*** Block opens ***
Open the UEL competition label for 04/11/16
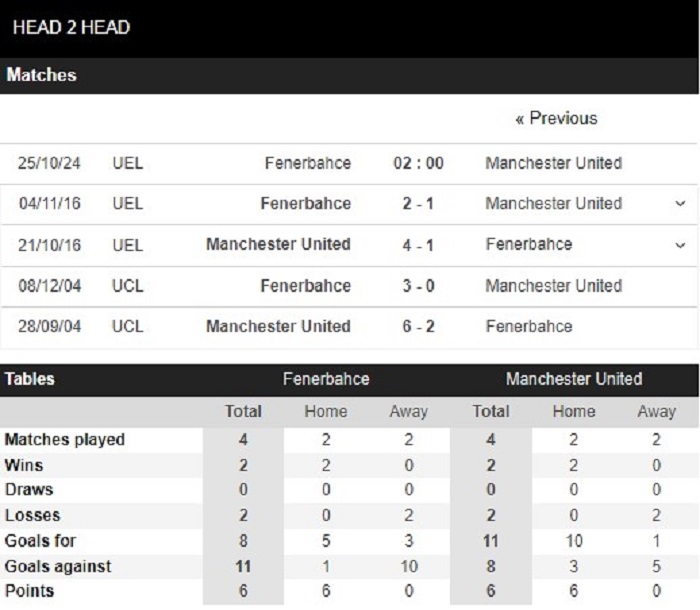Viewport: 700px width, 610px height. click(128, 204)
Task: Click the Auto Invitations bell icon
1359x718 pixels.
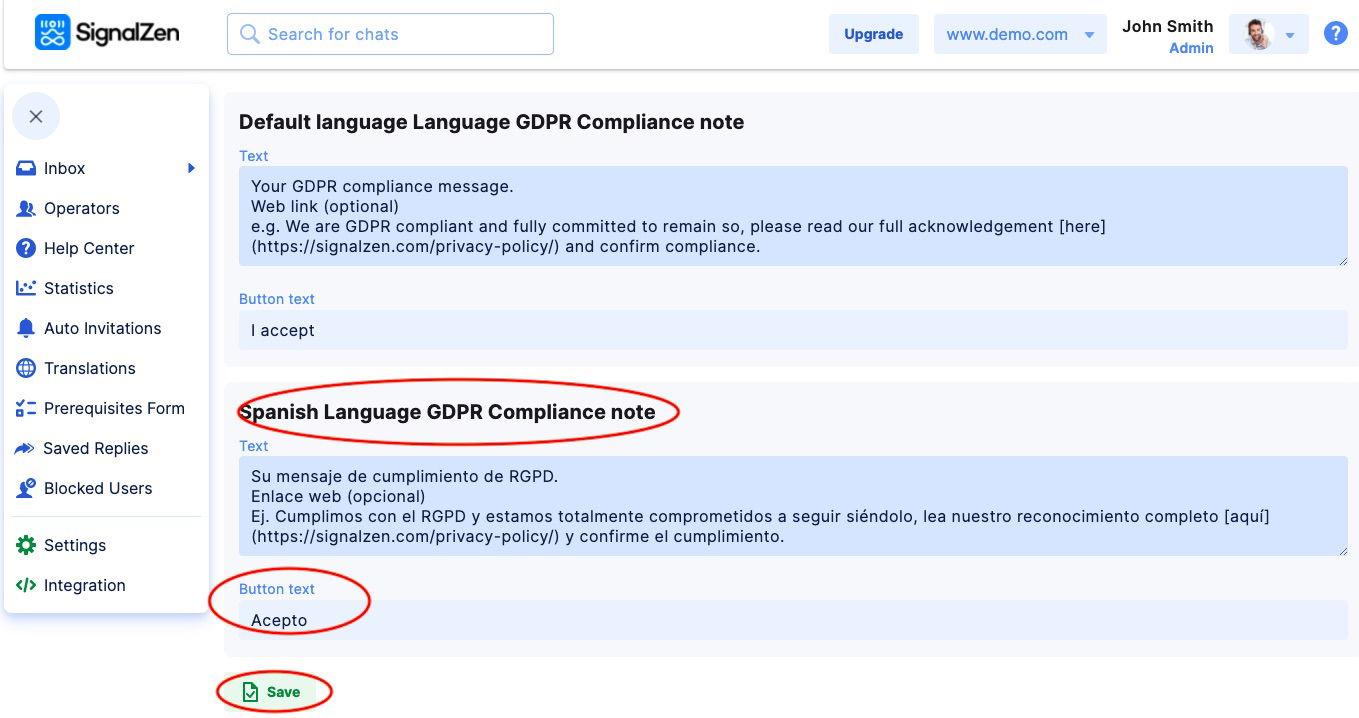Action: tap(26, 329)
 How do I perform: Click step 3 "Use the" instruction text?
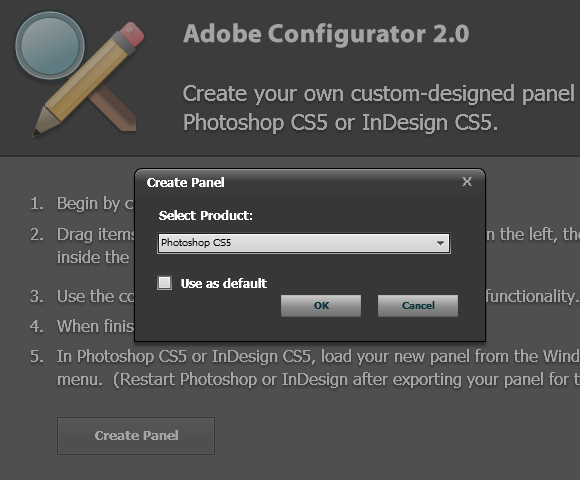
*** Block closes ***
*** Block opens ***
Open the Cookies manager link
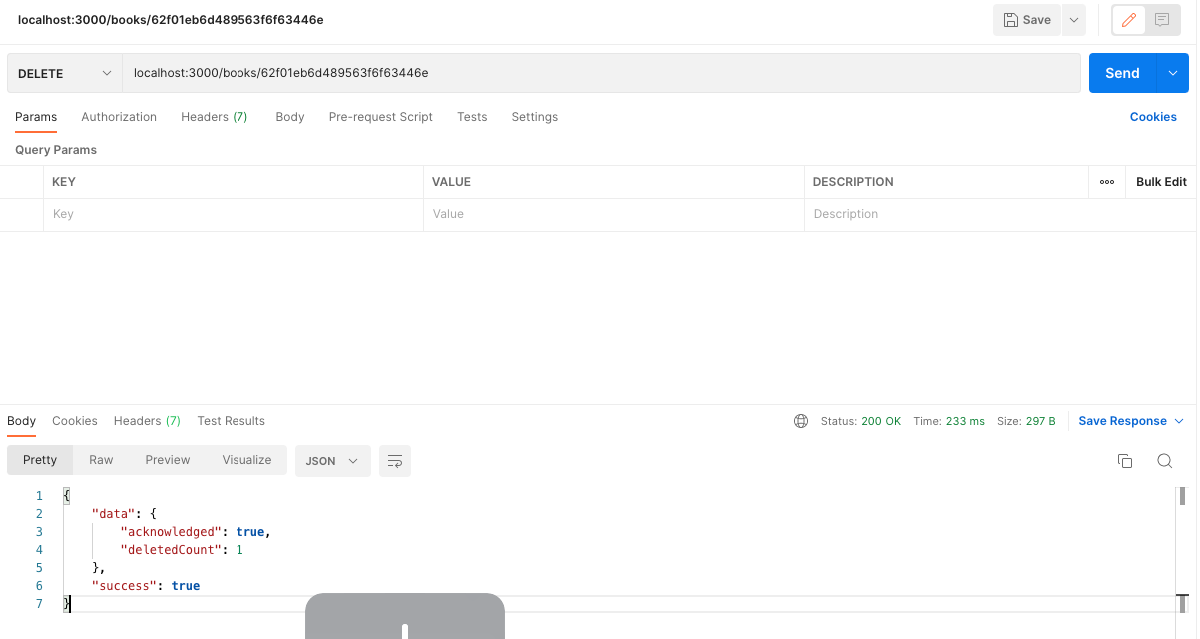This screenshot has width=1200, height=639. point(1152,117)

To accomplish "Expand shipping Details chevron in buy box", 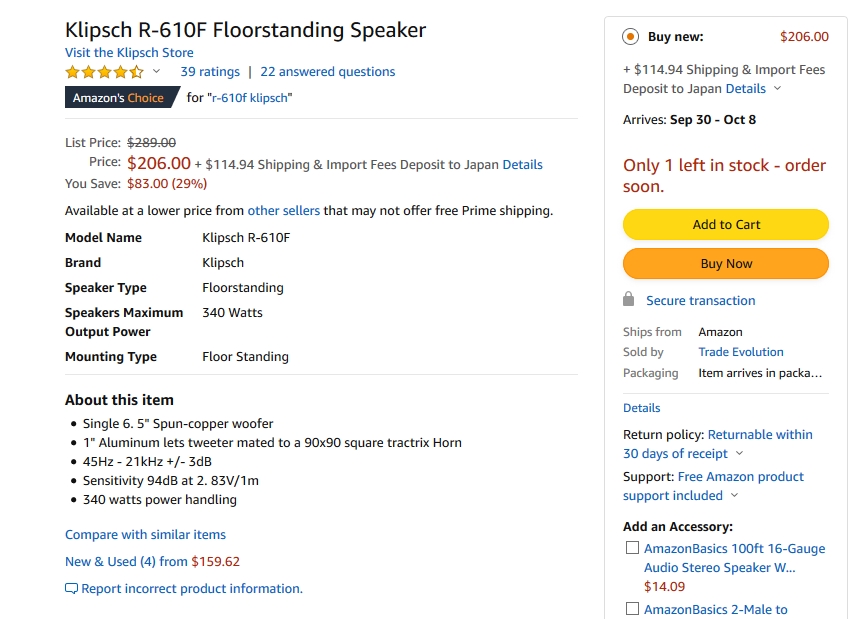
*** Block closes ***
» WHAT YOU HAVE TO DO
For this exercise, set down the lines in the entries above from the one with "Open the UEL competition label for 04/11/16" through the one with "How do I perform: Click" exactly as written, without any pictures.

» EXPECTED ANSWER
Open the UEL competition label for 04/11/16
Viewport: 700px width, 610px height. click(128, 204)
Task: Click the Auto Invitations bell icon
1359x718 pixels.
Action: tap(26, 329)
 How do I perform: Click step 3 "Use the" instruction text?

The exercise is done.